My bracket is based on 3 axioms:

Any team is skilled enough to defeat any other. (Upsets are possible)
You want the team with the most physical players. (Basketball is a physical game)
A player's weight is mostly muscle. (I've never seen a fat basketball player)

Scoring:

Each player was given a physical score based on their weight divided by their height.

All the players scores were averaged to get a team score.

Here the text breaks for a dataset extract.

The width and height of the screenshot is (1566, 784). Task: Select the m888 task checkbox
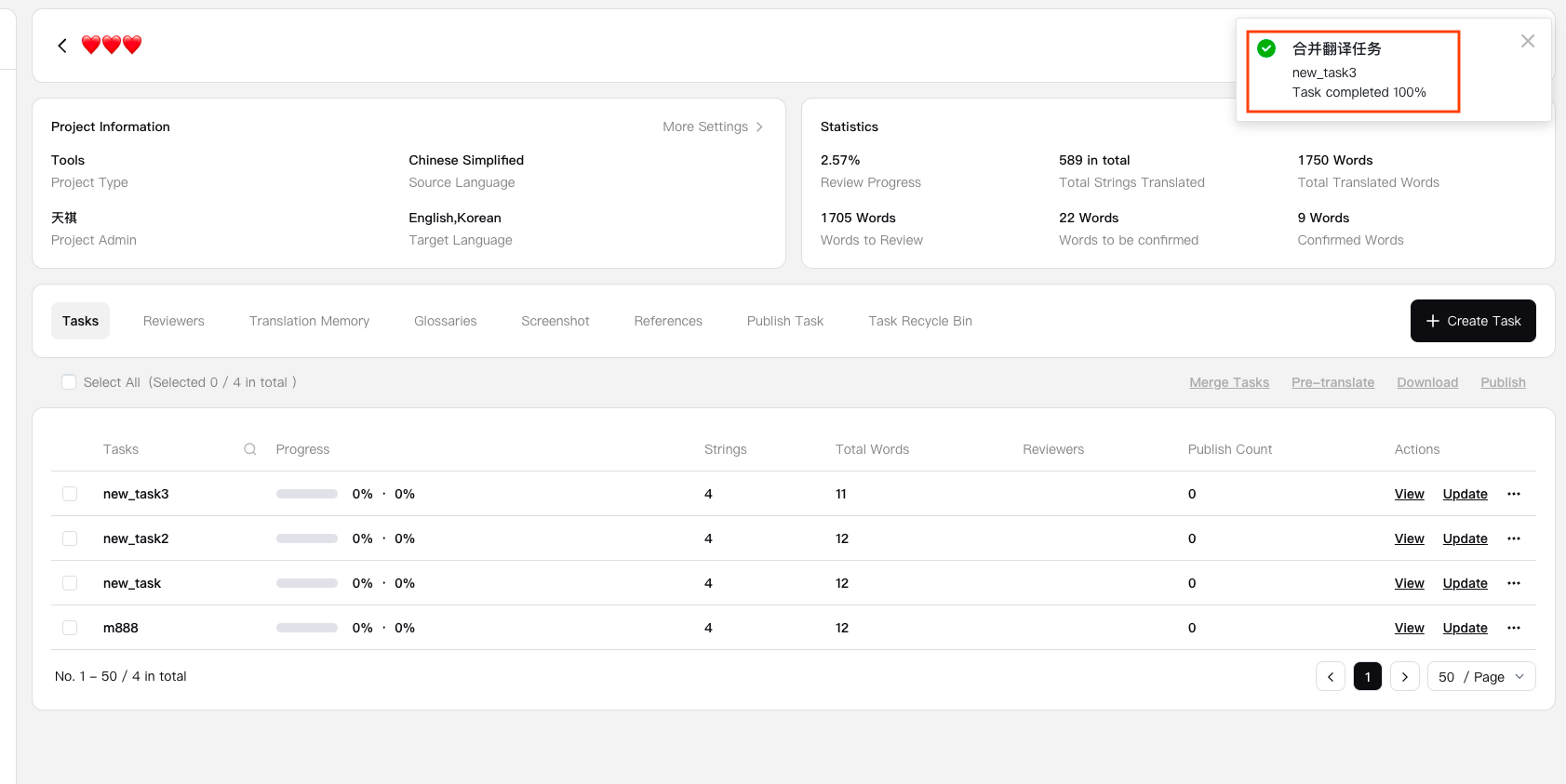coord(70,628)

Team with the best score wins the matchup. ‘Best’ meaning the highest average weight to height ratio.

Building the Bracket:

We’re mostly a python shop so using requests and BeautifulSoup I built a simple crawler to scrape height and weight for all players and all teams in the NCAA. BeautifulSoup is *the* python tool to extract content, data, and pretty much anything on a webpage.

def table_parser(table):
    headers = [header.string for header in table.findAll('th')]
    results = []
    for row in table.findAll('tr'):
        row_dict = {headers[i]: cell.string for i, cell in enumerate(row.findAll('td'))}
        urls = row.find_all('a', limit=1)
        for url in urls:
            row_dict['url'] = url['href']
        results.append(row_dict)

    return results


def fetch_player_data(team_list):
    for team_dict in team_list:
        if 'url' in team_dict:
            page_url = DOMAIN + team_dict['url'] + 'players'
            player_page = get_url(page_url)
            soup = BeautifulSoup(player_page)
            table = soup.find('table', {'class': 'tablesaw'})
            player_data = table_parser(table)
            team_dict['players'] = player_data

    return team_list

Then I used numpy to give each player a score and average all the players to determine team scores. Numpy is a very powerful scientific computing library. It's totally overkill for this project, but why not? There’s an office trophy at stake!

Now I had a score for each team based on the full team name, but I then ran into a problem.

Data Filling:

The ESPN site has only abbreviations for teams and the team logos. I didn’t know enough to go from the abbreviations to the full team names. (Did I mention I don’t follow basketball?)

Luckily for me, ESPN put the logo next to each team. I scraped the bracket page for each logo/abbreviation combo, used google reverse image search and the ‘best guess’ to find the full team names.

This let me build the bracket based on the scores.